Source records
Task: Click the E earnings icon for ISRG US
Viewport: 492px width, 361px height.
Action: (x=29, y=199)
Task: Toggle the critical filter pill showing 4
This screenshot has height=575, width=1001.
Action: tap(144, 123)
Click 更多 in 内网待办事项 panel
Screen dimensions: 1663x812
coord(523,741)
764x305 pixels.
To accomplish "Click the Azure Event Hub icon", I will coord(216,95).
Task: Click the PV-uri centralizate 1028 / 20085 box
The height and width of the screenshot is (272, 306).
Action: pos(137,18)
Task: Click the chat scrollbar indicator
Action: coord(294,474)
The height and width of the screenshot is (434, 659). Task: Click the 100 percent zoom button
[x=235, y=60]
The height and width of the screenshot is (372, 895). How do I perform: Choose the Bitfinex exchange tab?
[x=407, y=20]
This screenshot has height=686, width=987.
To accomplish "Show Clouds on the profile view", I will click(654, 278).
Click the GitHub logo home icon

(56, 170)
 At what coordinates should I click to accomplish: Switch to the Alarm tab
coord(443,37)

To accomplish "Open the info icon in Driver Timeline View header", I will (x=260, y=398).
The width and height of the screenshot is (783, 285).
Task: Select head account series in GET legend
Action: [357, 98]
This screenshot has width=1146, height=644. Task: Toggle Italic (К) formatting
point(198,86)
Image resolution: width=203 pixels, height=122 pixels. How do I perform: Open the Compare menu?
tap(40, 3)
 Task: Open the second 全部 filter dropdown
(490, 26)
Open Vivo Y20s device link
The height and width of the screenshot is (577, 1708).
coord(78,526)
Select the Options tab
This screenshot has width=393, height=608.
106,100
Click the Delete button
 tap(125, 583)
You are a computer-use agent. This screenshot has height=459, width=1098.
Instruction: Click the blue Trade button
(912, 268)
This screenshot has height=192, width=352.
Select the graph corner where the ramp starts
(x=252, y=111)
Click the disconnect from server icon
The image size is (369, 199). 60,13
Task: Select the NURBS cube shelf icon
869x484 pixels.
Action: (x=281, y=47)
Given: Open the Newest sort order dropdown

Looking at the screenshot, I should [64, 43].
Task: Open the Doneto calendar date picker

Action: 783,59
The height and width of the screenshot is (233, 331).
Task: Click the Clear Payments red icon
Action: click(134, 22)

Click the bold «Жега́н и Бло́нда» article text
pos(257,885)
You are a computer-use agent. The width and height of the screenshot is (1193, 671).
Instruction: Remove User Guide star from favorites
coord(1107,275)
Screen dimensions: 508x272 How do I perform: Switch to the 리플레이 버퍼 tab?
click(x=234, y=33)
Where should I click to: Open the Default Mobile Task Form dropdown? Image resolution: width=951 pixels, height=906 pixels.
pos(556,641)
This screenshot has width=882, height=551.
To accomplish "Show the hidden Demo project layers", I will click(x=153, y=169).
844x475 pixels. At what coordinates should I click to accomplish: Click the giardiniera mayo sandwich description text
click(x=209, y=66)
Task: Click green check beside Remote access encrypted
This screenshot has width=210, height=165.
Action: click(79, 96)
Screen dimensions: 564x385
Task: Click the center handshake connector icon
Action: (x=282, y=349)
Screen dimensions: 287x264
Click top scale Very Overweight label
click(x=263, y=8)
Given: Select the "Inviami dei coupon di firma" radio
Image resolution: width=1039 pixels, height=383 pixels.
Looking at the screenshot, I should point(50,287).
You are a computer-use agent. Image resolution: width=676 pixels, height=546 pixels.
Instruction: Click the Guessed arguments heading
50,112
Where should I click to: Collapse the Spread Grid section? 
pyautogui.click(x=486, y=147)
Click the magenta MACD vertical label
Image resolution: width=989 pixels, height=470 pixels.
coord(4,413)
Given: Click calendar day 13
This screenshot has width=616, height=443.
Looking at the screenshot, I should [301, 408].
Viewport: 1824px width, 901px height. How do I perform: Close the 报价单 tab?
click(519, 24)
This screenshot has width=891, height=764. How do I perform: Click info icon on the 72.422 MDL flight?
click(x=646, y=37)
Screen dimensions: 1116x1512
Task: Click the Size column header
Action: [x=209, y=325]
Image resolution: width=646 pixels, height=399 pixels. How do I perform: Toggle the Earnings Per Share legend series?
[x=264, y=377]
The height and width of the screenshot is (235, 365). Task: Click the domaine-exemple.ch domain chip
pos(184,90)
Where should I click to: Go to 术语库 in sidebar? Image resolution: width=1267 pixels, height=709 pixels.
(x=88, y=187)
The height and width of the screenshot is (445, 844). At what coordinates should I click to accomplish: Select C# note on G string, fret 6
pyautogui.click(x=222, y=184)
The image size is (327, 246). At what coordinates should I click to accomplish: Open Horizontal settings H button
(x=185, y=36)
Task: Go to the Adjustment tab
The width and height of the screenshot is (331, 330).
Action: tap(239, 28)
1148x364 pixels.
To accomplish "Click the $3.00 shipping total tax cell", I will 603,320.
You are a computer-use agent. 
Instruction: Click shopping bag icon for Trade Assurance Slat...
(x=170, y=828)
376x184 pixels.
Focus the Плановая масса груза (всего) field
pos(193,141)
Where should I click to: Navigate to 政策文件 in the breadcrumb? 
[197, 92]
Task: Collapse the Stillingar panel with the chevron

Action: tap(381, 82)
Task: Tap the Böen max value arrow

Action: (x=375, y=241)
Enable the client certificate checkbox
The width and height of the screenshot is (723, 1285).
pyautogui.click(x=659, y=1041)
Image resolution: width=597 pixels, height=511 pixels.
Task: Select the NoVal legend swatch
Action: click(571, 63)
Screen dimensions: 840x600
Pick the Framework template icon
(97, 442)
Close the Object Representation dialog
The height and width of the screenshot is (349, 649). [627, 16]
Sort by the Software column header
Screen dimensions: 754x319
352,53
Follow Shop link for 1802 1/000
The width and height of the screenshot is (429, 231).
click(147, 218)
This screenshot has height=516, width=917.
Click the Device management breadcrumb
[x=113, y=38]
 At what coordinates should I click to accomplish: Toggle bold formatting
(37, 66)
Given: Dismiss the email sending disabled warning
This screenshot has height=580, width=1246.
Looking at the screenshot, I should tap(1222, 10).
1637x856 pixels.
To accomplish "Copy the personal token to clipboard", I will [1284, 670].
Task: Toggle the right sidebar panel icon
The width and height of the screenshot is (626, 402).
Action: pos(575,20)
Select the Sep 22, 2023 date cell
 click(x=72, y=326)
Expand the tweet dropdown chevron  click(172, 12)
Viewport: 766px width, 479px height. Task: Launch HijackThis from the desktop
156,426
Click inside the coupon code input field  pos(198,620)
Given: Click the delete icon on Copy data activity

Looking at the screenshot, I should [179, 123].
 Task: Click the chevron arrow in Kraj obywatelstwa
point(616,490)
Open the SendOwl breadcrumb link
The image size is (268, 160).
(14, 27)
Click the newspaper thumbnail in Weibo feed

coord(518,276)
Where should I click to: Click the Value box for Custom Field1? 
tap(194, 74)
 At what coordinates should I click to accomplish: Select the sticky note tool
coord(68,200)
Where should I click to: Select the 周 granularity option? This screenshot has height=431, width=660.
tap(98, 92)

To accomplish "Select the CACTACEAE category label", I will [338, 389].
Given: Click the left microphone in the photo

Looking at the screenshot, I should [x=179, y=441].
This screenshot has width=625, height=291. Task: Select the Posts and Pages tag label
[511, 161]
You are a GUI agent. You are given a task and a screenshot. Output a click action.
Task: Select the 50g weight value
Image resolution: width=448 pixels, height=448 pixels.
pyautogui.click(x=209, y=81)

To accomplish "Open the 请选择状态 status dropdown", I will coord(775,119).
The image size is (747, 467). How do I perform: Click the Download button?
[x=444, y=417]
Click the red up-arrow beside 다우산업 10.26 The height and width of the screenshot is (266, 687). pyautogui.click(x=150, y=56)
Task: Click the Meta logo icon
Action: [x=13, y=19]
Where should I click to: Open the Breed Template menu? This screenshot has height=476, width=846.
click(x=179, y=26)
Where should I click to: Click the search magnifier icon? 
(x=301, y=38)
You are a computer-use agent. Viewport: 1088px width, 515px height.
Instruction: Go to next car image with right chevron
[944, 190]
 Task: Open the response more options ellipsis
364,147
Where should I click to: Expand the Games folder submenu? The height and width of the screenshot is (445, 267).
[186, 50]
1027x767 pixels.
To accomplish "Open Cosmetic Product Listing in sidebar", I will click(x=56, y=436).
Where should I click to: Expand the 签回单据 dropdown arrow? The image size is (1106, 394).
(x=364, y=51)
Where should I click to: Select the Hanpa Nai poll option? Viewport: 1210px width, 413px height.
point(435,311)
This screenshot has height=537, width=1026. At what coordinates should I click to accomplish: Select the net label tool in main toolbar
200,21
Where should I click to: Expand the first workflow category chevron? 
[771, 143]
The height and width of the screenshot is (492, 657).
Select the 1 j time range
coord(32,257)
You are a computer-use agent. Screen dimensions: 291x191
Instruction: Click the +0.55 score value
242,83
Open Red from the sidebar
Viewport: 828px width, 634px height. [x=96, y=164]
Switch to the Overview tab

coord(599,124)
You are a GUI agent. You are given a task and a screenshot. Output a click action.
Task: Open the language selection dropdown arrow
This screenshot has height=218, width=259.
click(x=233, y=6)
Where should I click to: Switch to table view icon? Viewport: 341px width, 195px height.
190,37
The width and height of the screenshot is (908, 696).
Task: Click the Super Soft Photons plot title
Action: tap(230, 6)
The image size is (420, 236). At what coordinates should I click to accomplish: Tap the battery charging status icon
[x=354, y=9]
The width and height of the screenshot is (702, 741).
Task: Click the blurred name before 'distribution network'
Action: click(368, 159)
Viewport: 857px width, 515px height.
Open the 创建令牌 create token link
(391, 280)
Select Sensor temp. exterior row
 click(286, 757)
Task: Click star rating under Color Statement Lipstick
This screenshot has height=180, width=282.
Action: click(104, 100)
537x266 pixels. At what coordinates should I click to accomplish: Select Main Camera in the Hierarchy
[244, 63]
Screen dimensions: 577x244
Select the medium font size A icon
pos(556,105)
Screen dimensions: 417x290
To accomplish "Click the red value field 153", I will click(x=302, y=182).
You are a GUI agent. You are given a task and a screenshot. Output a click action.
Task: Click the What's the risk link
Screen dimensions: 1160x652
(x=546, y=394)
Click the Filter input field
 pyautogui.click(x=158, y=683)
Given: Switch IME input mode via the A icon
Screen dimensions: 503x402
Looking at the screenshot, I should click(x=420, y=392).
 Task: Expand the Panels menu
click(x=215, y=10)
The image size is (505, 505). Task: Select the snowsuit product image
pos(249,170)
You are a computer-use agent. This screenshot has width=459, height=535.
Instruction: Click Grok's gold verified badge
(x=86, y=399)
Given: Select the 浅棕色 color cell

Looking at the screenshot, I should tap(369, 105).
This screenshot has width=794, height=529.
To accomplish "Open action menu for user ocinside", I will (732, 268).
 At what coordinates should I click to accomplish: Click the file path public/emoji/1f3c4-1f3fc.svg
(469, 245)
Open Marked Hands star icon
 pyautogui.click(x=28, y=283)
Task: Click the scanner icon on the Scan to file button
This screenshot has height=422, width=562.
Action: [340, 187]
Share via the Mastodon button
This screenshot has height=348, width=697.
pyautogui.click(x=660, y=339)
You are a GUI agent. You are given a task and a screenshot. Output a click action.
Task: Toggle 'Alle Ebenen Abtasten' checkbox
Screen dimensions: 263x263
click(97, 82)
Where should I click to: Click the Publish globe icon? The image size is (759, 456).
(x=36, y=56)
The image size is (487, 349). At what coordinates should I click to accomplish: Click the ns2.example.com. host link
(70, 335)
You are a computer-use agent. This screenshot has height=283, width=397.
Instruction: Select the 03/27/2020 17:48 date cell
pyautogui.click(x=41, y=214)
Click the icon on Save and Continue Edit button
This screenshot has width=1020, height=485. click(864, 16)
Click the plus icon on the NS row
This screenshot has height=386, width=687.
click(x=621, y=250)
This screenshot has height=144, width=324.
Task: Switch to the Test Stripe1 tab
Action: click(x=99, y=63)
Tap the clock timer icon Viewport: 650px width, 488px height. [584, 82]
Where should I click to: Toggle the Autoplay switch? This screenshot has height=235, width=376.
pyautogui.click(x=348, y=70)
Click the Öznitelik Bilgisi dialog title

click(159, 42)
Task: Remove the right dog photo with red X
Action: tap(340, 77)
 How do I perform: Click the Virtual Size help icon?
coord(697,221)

Brief: Looking at the entries above, work out how many lines contain "coupon", then reply with that number and no other words.

Exercise result: 2